Sep 5, 2004 - Initial revision

See Also: Custom Calling Conventions in LLVM


Efficient tail call support is the ability for a function call to free the stack
space of a caller before the callee begins executing.  Because the stack space
for the caller is freed before the callee runs, many problems which would
otherwise require a linear amount of stack space will run in a constant amount
of space.

Efficient support for aritrary tail calls is absolutely essential for a broad
class of languages, particularly functional languages.  In particular, the
Scheme language requires, as part of its language definition, that all
implementations implement arbitrary tail calls efficiently (even indirect
calls!).

Efficient tail calls are also an important optimization that LLVM should support
for traditional languages.  Consider the following C fragment:

void foo() {
  if (cond)
    bar();
  else
    baz();
}

Both of the calls to the subfunctions are eligible for tail call elimination
through the most trivial analysis.  By knowing that these calls are tail calls,
LLVM could generate direct branches to the prolog of baz and bar instead of
calls and a ret from foo.

LLVM currently supports an optimization named 'tail recursion elimination'.
This optimization converts self recursive functions who have simple tail calls
into explicit loops.  There is a large amount of overlap between tail recursion
elimination and proper tail call support, but proper tail call support is more
general: it applies to arbitrary tail calls to arbitrary (even unknown)
functions.

One of the problems with tail call optimization is knowing when it is *safe* to
perform the optimization.  This information can either come through analysis
(e.g. DSA), or through intrinsic information known by the LLVM front-end (e.g.,
that no code is produced that is not eligible for a tail call, as is in the 
case of scheme).  Note that the analysis is non-trivial, as must prove that the
called function cannot access anything on the stack of the caller.

//===----------------------------------------------------------------------===//
// Proposed implementation
//===----------------------------------------------------------------------===//

Because the analysis to prove a call safe to be a tail call can be non-trivial,
but the information about what calls are legal tail calls is trivial to
maintain, this information should be kept as a bit in on the LLVM call
instruction.  This bit indicates that the called function is known to not access
the stack of the caller, thus any alloca instructions in the caller can be
deallocated before the call.

Note that 'invoke' instructions (aka calls that can throw exceptions, and which
have local handlers) are never safe to be marked for tail calls: if the callee
function unwinds, the discarded stack would be needed.

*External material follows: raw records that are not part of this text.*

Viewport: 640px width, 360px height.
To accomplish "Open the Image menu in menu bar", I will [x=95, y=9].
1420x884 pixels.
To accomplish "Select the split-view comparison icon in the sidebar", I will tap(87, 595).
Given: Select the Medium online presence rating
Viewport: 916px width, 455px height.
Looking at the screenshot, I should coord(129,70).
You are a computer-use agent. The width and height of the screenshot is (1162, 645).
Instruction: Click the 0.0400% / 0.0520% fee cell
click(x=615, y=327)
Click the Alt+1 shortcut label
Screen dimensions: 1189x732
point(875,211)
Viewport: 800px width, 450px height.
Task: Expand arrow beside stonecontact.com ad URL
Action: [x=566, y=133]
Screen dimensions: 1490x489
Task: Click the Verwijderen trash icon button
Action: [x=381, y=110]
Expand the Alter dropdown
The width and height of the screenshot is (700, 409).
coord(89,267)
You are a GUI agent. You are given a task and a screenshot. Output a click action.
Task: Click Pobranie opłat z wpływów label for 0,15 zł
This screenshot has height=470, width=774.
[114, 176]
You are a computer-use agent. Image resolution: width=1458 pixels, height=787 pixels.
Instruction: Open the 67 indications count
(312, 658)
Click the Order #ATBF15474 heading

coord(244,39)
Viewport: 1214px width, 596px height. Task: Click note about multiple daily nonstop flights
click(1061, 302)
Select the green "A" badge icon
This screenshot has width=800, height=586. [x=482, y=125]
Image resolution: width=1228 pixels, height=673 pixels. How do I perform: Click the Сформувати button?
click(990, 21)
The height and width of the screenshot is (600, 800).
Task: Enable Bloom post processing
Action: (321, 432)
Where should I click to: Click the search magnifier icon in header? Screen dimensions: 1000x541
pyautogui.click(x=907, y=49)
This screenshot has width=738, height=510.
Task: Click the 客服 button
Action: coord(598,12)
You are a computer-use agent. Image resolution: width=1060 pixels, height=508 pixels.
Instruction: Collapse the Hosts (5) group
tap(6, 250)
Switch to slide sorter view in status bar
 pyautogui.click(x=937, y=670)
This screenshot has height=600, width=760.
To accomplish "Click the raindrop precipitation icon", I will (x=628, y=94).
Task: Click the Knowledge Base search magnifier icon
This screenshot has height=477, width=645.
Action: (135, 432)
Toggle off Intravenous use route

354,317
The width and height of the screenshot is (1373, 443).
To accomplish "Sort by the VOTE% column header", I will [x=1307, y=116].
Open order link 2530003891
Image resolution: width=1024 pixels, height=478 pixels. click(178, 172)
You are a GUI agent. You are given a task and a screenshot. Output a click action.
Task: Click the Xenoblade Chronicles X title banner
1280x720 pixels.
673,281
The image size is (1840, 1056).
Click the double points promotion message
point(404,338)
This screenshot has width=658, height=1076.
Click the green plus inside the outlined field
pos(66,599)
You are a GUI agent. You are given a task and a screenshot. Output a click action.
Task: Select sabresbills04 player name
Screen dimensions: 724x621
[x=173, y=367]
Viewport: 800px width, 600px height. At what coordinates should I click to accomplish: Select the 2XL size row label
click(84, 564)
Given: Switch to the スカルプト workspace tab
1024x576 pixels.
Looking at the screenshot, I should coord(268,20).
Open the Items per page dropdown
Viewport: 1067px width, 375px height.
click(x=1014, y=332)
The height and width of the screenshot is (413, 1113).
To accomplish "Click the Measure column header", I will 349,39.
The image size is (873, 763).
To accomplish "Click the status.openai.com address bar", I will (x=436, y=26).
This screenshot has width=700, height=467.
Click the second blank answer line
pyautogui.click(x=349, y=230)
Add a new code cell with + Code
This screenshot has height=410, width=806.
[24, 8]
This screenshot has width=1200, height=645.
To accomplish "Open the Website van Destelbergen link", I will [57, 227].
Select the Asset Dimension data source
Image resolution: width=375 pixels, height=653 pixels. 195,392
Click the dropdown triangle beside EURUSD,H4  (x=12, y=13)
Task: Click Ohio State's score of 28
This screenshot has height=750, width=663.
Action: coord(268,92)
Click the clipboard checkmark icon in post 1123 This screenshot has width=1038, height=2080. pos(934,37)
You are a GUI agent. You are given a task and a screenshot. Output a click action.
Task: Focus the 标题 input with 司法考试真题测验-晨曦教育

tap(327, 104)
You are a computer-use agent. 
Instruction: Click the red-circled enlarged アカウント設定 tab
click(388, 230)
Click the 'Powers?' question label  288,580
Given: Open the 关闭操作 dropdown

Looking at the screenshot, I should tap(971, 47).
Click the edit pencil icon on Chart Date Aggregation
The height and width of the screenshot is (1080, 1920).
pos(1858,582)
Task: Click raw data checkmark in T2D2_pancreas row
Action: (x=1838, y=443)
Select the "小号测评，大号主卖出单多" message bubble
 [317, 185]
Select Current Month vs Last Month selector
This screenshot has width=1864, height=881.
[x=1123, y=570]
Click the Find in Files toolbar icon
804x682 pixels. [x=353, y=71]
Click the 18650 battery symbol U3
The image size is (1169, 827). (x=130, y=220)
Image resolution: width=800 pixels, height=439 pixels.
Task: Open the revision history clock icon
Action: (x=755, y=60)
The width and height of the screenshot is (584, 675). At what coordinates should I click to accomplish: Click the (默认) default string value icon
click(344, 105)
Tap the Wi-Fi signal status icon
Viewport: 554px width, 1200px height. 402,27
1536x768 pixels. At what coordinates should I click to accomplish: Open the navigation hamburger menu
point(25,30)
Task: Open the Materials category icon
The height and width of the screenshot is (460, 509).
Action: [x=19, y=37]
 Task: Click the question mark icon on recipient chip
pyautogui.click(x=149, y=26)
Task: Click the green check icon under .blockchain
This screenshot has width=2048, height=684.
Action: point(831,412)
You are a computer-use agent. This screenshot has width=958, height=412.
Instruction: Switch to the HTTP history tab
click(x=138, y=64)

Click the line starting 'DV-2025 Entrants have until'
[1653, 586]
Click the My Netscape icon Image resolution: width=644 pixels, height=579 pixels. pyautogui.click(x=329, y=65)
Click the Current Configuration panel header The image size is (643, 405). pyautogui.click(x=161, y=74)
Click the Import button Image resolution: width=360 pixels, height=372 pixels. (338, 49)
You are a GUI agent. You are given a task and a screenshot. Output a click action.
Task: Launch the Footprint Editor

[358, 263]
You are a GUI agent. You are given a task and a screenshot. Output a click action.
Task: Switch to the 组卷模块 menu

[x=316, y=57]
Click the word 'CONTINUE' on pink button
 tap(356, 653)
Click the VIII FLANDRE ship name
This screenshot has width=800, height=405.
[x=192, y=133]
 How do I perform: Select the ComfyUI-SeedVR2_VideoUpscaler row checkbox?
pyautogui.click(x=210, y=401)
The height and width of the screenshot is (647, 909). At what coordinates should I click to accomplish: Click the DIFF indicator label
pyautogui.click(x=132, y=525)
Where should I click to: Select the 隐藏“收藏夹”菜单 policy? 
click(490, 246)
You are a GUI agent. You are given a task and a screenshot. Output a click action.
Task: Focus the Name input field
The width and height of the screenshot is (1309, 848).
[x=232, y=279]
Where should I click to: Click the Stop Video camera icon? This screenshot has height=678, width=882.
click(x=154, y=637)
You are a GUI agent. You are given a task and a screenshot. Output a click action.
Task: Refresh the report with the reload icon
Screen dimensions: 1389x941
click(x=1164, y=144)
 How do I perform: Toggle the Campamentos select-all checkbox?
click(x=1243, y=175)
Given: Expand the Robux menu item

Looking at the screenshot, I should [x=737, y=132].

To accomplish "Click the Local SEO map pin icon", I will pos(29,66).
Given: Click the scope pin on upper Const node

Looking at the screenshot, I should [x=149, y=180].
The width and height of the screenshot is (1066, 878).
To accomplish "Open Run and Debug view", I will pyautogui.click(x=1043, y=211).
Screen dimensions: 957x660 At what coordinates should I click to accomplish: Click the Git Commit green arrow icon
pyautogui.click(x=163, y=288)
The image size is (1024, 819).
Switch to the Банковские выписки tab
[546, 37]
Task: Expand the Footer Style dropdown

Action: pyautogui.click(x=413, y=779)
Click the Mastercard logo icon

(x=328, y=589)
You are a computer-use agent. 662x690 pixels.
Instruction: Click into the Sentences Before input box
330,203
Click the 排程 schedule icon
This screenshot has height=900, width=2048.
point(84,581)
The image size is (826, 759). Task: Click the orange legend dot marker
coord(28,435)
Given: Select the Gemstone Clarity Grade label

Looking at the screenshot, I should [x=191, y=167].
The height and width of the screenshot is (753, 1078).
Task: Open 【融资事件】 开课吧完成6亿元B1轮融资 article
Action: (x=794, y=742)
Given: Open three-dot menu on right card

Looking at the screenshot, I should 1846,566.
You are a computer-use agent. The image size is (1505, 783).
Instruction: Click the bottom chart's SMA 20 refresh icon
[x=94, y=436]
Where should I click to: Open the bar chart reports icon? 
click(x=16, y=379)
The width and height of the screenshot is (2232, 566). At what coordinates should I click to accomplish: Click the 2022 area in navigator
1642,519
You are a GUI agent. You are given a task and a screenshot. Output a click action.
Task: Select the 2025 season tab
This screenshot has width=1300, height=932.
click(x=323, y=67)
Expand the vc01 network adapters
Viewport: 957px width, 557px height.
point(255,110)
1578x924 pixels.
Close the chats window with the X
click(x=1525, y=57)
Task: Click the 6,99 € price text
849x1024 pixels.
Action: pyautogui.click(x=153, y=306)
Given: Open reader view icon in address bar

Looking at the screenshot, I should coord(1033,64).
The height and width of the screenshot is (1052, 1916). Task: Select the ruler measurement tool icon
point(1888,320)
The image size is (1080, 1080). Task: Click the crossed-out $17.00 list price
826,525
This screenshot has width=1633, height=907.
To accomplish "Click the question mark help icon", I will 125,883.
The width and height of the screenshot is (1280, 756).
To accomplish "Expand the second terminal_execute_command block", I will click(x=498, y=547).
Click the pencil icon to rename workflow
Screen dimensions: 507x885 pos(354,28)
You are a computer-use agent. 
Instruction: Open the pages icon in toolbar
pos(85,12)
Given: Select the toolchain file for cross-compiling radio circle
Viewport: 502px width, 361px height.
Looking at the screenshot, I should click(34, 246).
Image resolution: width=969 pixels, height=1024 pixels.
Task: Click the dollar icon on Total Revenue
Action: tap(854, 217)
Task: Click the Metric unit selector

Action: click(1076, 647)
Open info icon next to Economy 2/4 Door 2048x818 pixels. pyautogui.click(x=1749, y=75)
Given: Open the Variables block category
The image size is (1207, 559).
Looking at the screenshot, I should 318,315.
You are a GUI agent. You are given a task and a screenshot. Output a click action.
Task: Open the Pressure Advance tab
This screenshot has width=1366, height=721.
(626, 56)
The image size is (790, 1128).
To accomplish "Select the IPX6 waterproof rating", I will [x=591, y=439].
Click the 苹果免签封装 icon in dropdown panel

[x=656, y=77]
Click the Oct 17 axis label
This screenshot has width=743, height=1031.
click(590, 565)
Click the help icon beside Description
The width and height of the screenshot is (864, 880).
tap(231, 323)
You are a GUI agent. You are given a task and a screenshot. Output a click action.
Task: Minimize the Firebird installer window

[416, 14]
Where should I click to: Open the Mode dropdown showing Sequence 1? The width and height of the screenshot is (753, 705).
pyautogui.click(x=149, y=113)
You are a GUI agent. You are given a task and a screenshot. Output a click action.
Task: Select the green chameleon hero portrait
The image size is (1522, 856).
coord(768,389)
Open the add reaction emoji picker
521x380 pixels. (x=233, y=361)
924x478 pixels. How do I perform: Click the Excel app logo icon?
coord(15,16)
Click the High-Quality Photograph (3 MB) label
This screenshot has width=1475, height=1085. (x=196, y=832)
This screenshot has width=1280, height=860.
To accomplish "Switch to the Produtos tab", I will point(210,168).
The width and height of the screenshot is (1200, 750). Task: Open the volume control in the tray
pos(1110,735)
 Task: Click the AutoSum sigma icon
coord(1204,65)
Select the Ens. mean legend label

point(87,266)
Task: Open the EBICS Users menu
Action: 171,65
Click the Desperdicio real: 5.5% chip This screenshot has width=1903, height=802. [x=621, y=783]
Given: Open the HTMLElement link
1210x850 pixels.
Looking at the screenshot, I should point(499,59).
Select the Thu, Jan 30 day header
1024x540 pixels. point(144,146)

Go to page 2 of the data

At the LLVM level, the information about which calls are suitable to be tail
calls is simply maintained and updated as appropriate.  For example, the inliner
would need to clear tailcall flags when inlining functions into callers with
stack allocations.  Aside from preserving this information, the LLVM level would
have little use for it.  Suggested .ll syntax:

  %X = tail call int %foo()
  ret int %X

At the code generator level, the instruction selector should "do its best" to
render any calls marked 'tail' as correct and efficient tail calls.  Note that,
in general, this is impossible with the C call conventions and ABIs required on
most platforms.  The primary reason for this is that the C language allows
variable argument functions (which are incompatible with correct tail calls) and
does not require agreement on the prototype of the callee and caller of a
function.  Clearly this contradicts our goal of supporting correct tail calls
100% of the time (as required by the Scheme language, for example).

The solution to this is to implement the "Custom Calling Conventions" notes. In
particular, note that CC#0 is carefully defined to be the most efficient calling
convention possible, and it requires that both the caller and callee function
prototypes match (casting a function pointer to a differing function pointer
type and calling through it is undefined).  Because of this, for non-varargs
functions, the target should pass parameters in "pascal order", permitting
efficient tail calls.

CC#0 will be, by far, the most common calling convention that is found in C
programs that have been link-time optimized, but there is no guarantee, in
general, that the optimizer will be able to prove the CC#1 -> CC#0 conversion
safe.  Because of this, languages that do not require all functions to be
compatible with C calling conventions should default to marking their functions
as CC#0 explicitly: this will permit guaranteed predictable tail calls in all
non-varargs cases (which are all of the cases possible).